%%

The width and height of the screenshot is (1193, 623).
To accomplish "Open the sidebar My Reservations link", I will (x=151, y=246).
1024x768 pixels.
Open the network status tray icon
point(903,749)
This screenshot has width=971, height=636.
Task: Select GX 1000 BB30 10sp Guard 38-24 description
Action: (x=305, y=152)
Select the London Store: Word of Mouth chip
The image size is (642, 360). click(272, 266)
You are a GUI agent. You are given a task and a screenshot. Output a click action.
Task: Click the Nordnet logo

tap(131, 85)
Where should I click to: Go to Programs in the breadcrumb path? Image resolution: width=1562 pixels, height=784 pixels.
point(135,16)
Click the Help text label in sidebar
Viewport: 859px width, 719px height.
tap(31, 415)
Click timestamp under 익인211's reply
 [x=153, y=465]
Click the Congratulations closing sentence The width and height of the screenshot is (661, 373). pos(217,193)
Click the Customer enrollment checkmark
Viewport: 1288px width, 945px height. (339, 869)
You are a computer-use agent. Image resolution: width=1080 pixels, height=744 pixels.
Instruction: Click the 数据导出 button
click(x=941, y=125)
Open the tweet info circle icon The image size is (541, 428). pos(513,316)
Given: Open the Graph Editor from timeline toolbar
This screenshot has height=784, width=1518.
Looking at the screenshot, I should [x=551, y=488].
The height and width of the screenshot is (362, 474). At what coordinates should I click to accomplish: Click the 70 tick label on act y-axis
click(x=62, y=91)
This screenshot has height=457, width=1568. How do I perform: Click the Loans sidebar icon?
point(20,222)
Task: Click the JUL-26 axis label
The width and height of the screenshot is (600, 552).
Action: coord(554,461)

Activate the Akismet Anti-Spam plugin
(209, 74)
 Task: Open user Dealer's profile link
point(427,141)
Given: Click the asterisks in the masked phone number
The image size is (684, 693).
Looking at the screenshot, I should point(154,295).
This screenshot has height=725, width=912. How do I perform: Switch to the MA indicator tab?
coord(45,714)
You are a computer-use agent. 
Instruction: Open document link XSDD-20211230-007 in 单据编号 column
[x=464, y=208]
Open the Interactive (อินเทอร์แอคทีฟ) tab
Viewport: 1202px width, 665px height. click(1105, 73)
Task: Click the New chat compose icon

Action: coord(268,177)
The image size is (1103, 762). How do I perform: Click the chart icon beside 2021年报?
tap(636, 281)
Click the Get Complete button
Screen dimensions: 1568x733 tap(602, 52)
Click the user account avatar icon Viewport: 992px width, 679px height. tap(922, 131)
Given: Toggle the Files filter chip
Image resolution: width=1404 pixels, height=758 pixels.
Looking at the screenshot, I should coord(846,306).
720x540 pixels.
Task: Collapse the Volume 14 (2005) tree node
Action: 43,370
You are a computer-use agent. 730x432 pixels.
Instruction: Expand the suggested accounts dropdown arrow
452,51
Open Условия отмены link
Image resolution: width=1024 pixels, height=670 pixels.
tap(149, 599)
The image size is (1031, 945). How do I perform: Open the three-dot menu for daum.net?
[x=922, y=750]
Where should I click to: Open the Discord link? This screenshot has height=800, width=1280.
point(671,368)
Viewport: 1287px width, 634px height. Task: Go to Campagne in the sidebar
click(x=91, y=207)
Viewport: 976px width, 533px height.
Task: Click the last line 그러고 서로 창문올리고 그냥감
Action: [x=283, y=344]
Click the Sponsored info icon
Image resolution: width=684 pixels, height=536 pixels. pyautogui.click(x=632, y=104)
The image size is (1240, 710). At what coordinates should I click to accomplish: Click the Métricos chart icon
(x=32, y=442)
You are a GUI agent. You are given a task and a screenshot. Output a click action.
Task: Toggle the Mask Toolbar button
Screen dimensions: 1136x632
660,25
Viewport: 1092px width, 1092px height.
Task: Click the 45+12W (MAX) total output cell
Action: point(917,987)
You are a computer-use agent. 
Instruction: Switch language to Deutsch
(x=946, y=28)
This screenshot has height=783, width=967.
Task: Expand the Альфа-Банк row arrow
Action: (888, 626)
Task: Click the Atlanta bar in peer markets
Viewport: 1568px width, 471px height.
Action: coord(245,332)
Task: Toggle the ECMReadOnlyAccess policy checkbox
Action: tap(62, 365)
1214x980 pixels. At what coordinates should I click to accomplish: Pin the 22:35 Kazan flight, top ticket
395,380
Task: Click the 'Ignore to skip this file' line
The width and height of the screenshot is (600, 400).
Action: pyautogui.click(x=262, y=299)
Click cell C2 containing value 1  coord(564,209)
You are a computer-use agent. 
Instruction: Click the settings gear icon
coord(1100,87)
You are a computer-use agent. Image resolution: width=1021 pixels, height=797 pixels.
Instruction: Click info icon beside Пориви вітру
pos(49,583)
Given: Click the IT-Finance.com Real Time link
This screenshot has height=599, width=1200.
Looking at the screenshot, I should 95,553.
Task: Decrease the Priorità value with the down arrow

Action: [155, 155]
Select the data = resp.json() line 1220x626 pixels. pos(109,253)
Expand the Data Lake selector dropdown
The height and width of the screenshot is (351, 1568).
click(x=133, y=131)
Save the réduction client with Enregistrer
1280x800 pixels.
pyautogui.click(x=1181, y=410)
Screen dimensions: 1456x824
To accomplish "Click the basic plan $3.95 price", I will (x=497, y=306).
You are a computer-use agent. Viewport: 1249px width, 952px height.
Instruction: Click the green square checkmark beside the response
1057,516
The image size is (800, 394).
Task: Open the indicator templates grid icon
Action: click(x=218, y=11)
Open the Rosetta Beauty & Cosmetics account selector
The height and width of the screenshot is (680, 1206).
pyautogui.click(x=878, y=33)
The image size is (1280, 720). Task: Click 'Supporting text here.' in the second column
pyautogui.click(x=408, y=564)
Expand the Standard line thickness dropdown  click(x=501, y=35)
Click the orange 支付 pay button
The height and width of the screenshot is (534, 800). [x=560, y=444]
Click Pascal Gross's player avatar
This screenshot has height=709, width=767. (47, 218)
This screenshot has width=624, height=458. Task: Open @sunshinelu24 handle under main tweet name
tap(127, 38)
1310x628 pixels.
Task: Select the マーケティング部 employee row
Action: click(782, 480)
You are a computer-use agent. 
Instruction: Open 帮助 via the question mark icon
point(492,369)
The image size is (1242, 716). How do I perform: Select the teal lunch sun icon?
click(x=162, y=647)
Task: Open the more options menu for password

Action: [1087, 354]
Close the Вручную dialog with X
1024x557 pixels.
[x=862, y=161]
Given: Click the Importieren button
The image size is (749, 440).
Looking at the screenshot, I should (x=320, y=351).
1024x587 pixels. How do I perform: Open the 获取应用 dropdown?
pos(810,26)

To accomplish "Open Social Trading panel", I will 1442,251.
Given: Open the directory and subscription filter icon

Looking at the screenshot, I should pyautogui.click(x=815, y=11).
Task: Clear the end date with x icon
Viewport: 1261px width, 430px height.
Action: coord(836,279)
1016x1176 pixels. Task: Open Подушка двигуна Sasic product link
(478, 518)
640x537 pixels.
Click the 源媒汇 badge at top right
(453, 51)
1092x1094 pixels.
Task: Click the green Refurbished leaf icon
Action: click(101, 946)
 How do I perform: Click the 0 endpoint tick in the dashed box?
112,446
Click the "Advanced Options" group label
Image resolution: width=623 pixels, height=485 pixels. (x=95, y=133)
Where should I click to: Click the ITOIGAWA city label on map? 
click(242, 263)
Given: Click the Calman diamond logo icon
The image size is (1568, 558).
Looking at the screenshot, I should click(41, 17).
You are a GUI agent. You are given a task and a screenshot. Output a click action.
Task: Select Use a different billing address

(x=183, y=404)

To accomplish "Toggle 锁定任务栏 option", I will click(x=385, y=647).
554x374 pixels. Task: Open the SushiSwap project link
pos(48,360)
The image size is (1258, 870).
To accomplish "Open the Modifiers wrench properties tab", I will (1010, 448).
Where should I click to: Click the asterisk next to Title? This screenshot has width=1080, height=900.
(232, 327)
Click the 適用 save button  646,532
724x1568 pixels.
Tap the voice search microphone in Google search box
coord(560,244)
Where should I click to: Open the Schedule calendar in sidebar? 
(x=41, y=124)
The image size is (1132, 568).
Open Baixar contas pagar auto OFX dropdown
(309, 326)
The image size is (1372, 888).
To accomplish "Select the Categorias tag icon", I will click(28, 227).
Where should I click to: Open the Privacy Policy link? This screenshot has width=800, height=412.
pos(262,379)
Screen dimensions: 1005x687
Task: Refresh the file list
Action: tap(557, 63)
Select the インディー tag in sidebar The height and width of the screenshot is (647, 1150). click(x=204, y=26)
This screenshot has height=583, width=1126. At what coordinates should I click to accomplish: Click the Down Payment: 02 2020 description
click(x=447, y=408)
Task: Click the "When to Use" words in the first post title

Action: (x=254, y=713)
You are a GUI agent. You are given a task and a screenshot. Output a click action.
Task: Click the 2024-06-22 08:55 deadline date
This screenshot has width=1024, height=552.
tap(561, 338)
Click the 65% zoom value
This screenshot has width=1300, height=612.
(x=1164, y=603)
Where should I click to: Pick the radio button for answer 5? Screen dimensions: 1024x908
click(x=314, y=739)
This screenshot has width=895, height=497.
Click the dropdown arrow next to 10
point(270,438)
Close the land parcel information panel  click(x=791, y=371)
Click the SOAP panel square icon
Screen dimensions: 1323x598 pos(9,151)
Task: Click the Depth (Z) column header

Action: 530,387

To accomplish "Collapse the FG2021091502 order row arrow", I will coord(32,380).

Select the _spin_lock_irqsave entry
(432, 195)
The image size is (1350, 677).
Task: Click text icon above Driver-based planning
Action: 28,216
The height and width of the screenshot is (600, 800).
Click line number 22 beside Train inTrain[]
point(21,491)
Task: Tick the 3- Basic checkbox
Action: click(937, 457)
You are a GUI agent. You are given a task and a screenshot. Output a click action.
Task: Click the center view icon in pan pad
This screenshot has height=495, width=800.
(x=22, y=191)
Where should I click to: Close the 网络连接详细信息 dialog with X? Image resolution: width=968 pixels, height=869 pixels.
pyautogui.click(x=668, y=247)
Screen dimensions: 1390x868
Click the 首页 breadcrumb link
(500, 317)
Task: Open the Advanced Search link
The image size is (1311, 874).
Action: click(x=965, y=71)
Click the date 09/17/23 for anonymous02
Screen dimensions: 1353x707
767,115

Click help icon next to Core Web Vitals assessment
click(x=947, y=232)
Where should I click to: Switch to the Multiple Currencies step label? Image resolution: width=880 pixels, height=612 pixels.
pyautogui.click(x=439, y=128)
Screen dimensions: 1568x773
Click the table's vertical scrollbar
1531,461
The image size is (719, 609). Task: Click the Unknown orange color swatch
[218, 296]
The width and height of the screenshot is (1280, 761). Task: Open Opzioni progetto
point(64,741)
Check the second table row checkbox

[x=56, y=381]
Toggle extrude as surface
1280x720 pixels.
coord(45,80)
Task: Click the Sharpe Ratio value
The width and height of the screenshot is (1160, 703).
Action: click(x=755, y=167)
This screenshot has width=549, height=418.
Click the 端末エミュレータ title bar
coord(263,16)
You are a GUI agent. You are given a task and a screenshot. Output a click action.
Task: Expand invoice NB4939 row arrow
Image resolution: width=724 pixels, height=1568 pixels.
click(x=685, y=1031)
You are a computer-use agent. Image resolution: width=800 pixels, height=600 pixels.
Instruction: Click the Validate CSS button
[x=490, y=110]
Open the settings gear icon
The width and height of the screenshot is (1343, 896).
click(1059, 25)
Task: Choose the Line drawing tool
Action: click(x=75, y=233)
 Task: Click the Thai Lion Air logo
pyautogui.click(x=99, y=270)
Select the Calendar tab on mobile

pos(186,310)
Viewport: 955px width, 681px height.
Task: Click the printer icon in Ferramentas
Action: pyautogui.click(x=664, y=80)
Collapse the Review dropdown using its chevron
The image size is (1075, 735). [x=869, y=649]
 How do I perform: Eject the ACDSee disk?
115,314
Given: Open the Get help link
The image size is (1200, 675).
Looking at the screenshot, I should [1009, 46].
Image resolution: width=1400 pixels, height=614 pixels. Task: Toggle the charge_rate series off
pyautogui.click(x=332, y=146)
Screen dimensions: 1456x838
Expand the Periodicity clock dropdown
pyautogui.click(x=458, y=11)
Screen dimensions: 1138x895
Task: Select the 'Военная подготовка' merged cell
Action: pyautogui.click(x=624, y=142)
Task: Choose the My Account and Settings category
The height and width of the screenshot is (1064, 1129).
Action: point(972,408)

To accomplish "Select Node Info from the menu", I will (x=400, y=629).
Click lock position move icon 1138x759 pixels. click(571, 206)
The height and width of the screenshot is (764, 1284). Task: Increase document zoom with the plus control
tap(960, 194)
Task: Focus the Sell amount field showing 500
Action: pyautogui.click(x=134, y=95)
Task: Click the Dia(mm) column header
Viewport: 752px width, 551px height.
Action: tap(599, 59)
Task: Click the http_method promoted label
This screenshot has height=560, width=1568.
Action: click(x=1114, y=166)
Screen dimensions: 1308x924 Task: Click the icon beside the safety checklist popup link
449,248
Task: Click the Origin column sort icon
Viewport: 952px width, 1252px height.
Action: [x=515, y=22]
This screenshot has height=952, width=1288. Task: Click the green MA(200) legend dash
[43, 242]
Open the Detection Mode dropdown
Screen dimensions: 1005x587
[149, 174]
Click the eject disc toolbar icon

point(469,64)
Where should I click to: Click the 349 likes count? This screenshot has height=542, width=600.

%%

• **What to produce**
Retype exactly the lines of the data above that fall between the line with "Click the Congratulations" and the line with "Task: Click the JUL-26 axis label", inclusive, and add nothing.

• **Response to the exercise**
Click the Congratulations closing sentence The width and height of the screenshot is (661, 373). pos(217,193)
Click the Customer enrollment checkmark
Viewport: 1288px width, 945px height. (339, 869)
You are a computer-use agent. Image resolution: width=1080 pixels, height=744 pixels.
Instruction: Click the 数据导出 button
click(x=941, y=125)
Open the tweet info circle icon The image size is (541, 428). pos(513,316)
Given: Open the Graph Editor from timeline toolbar
This screenshot has height=784, width=1518.
Looking at the screenshot, I should [x=551, y=488].
The height and width of the screenshot is (362, 474). At what coordinates should I click to accomplish: Click the 70 tick label on act y-axis
click(x=62, y=91)
This screenshot has height=457, width=1568. How do I perform: Click the Loans sidebar icon?
point(20,222)
Task: Click the JUL-26 axis label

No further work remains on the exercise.